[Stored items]
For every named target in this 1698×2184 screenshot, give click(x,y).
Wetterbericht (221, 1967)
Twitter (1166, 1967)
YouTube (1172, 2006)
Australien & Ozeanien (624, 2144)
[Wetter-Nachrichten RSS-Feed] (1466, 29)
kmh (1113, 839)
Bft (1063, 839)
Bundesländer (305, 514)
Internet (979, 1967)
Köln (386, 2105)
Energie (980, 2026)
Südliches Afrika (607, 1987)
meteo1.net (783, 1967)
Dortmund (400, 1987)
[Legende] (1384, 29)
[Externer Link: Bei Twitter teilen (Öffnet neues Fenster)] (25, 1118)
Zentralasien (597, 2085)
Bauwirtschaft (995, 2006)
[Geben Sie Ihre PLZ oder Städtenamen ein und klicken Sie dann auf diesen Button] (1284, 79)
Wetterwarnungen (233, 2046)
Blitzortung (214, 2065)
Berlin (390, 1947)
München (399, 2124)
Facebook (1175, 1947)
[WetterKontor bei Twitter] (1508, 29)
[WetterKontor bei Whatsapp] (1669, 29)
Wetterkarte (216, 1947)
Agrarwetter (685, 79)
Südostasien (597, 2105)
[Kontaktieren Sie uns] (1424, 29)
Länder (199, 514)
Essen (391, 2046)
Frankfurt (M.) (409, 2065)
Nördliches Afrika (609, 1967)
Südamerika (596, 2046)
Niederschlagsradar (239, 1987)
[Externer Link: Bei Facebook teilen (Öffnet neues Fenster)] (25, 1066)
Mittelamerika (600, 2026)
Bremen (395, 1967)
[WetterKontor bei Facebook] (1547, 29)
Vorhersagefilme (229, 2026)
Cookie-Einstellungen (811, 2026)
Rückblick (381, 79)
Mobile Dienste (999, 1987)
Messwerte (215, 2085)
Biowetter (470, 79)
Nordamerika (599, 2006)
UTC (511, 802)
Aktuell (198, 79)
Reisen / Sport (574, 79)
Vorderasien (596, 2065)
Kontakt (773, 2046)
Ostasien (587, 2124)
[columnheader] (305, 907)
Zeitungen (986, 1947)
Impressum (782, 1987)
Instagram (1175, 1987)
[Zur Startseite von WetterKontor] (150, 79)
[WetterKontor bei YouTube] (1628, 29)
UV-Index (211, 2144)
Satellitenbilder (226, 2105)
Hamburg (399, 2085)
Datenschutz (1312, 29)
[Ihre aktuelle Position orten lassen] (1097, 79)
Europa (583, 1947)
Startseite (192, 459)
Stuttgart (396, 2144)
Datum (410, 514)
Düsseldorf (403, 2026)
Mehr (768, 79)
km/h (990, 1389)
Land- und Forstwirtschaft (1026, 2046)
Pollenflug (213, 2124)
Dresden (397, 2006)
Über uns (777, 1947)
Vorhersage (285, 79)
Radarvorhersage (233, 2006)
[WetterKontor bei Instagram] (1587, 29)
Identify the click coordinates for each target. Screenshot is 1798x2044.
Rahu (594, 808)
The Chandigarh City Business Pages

- [ACTION ITEM] Where the string "Link" occurs in a line above, count that line, and report solely the final figure.

- [ANSWER SPACE] 2